The MOE-ContactAnalyzer can be used to identify sidechain-sidechain hydrogen bonds within each of the protein chains. To facilitate the identification of conserved bonds in the structural core, we specify that only the contacts within the selected regions identified by MOE-Consensus are to be reported. Furthermore, the lists in the ContactAnalyzer are sorted by alignment order.
Having performed these steps we notice an obvious group of conserved contacts:
The Contact-Analyzer automatically isolates selected contacts in the Sequence Editor and the Molecule rendering window. Shown below is the isolated catalytic triad from all 15 chains.
ContactAnalyzer implements the hydrogen bond test published by Stickle and Rose (JMB 1992). Their test is rigid enough to isolate genuine hydrogen bonds, while loose enough to be acceptable in the context of protein models, in which hydrogen positions are generally not published because of the lack of resolution. The test comprises distance checks between the relevant heavy atoms, as well as angle tests, both out-of-plane (for sp2 hybridized donor/acceptors) and scalar angles (with varying thresholds according to the atoms involved).
Having collected a number of homologs via PDBSearch or other tools, we used MOE-Align to automatically create a multiple alignment based on both structural and sequential criteria.
MOE-Consensus allowed us to quickly identify and isolate the structural conserved regions of the alignment. The results were displayed in the sequence editor and the MOE rendering window.
We used MOE-ContactAnalyzer to identify sidechain-sidechain hydrogen bonds within each of the chains. We organized the lists in the ContactAnalyzer by alignment order, in order to facilitate the identification of conserved bonds.

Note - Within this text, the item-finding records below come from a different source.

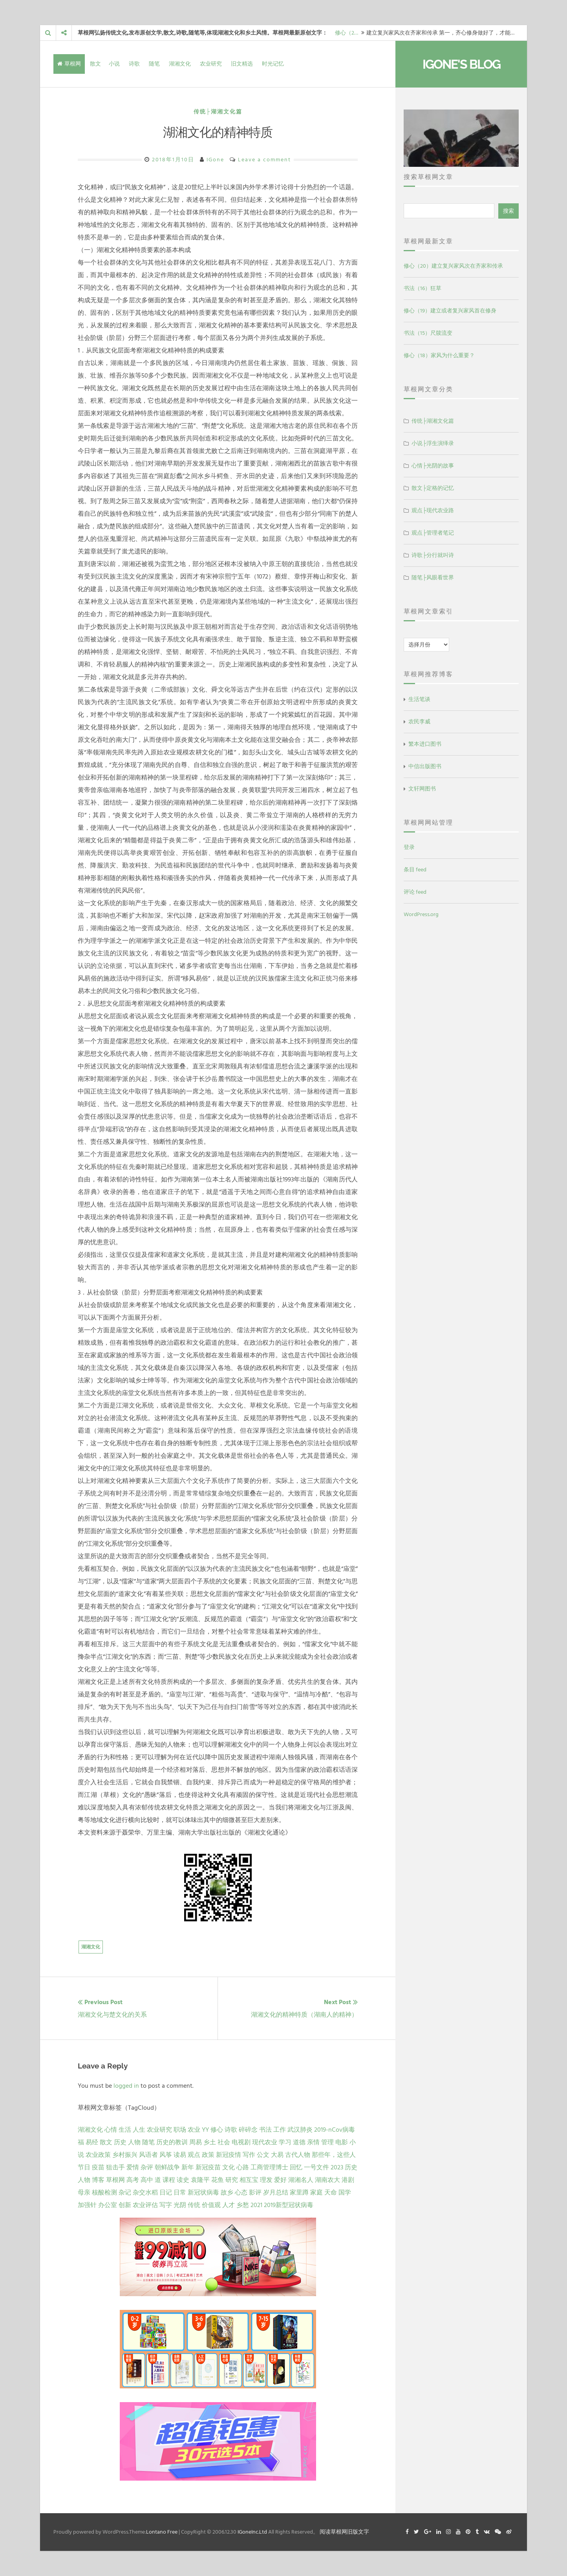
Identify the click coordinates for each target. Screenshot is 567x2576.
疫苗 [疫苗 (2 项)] (98, 2167)
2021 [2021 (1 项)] (256, 2205)
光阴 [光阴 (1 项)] (180, 2205)
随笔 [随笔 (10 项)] (148, 2142)
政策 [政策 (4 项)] (208, 2155)
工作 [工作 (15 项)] (279, 2130)
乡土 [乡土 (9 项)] (209, 2142)
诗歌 (134, 63)
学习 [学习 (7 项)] (285, 2142)
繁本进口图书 (424, 744)
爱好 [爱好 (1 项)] (280, 2180)
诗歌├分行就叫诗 (433, 555)
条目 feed (415, 869)
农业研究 (211, 63)
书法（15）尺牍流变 (428, 333)
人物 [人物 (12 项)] (134, 2142)
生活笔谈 (419, 699)
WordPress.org (421, 914)
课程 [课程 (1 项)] (169, 2180)
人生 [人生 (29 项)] (139, 2130)
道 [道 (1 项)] (158, 2180)
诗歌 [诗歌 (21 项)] (231, 2130)
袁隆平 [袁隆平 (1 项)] (200, 2180)
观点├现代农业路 (433, 510)
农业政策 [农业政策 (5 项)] (98, 2155)
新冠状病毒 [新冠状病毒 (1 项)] (203, 2192)
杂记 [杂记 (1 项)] (125, 2192)
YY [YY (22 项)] (205, 2130)
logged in (126, 2086)
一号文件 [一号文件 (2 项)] (316, 2167)
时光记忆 (273, 63)
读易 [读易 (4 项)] (180, 2155)
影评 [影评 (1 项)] (255, 2192)
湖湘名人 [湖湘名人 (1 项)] (300, 2180)
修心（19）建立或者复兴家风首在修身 (450, 310)
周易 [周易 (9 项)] (195, 2142)
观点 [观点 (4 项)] (194, 2155)
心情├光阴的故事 (433, 465)
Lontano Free (161, 2531)
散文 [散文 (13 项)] (106, 2142)
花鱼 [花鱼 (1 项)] (217, 2180)
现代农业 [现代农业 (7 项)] (264, 2142)
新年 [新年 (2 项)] (187, 2167)
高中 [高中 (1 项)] (147, 2180)
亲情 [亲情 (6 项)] (313, 2142)
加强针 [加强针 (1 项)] (87, 2205)
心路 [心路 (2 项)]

The process of multiple and structure alignment, structural core identification, and feature analysis (e.g., contact analysis), is at the heart of the study of proteins. MOE's analysis tools offer access to powerful underlying computations in a framework which enhances ease of use, and visual inspection in both the 3D molecule rendering window and the Sequence Editor. The tools are all written in MOE's built in programming language, SVL, and are shipped as source code with MOE.